-------- Texte --------

Cette chronique n’est pas politiquement correcte, même qu’elle pourrait me causer des pépins du côté des adorateurs de la loi Évin comme de celui des adorateurs du vin.
Vieillard indigne je donne le mauvais exemple à notre belle jeunesse, je la pervertis en lui proposant du Sang-gris une boisson de flibustiers.
« Le flibustier est un homme qui boit. Flacons, cruchons, tonneaux mis en perce sans tarder : rien ne paraît pouvoir éteindre le feu qui le dévore, feu des batailles, des canons tonnants, des villes incendiées, feu des piments jamais assez puissants, feu d’une vie consumée dans l’instant et qu’importe dès lors de quoi le futur sera fait ! Chaque instant de sa vie semble prétexte aux libations, orgies, fêtes extravagantes – comme si tout, doublons, pièces de huit, bijoux, lingots pris à l’Espagnol, devait se trouver au plus vite dépensé, brûlé, oublié… »
La nuit, jusqu’au bout de la nuit, les nouveaux apaches de Paris peuplent, dans les quartiers du Nord, la nuit les trottoirs pour boire au grand désespoir des riverains. En grappes, filles et garçons, tuent l’ennui de leur vie au pied du bar à mines, et qui osera leur jeter la première pierre ? La faute à qui ? Qu’importe le flacon pourvu qu’on ait l’ivresse ! Roulez jeunesse ! Cachez-moi ce flacon que je ne saurais voir !
Hypocrisie de la bien-pensance...
L’acteur Jean-Luc Bideau dans sa préface du remarquable livre de Gabriel et Laurie Bender IVRESSE pose la bonne question :
«Pourquoi la fête a-t-elle besoin d’alcool ?
Pourquoi l’alcool a-t-il besoin de la fête ?

-------- Données recueillies --------

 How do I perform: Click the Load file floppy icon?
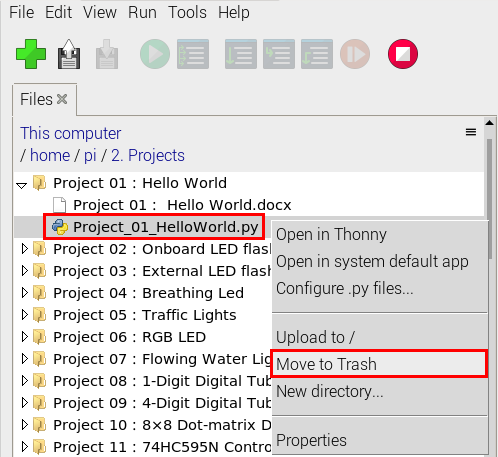pos(69,54)
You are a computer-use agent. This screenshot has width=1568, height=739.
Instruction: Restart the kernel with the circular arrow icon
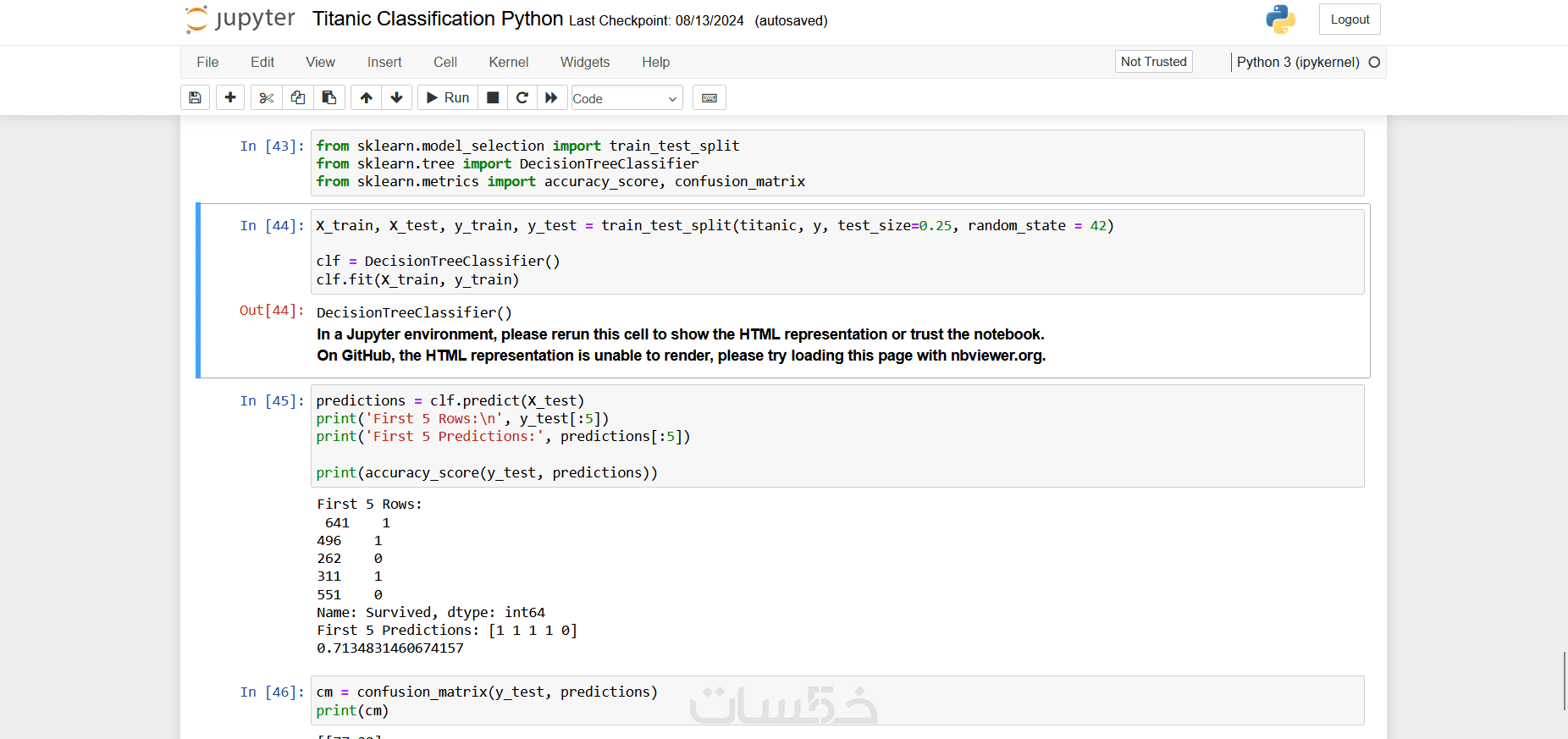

--------

◆ **Consigne 1**: Citez textuellement le passage de la chronique qui va de « L’acteur Jean-Luc Bideau » jusqu'à « de la fête ? » inclus.
◆ **Consigne 2**: Énumérez les richesses qui, d'après la citation de la chronique sur le flibustier, semblent devoir être dépensées au plus vite.
Les lignes ci-dessus forment un matériau indépendant de la chronique.

◆ **Réponse attendue 1**:
L’acteur Jean-Luc Bideau dans sa préface du remarquable livre de Gabriel et Laurie Bender IVRESSE pose la bonne question :
«Pourquoi la fête a-t-elle besoin d’alcool ?
Pourquoi l’alcool a-t-il besoin de la fête ?

◆ **Réponse attendue 2**: doublons, pièces de huit, bijoux, lingots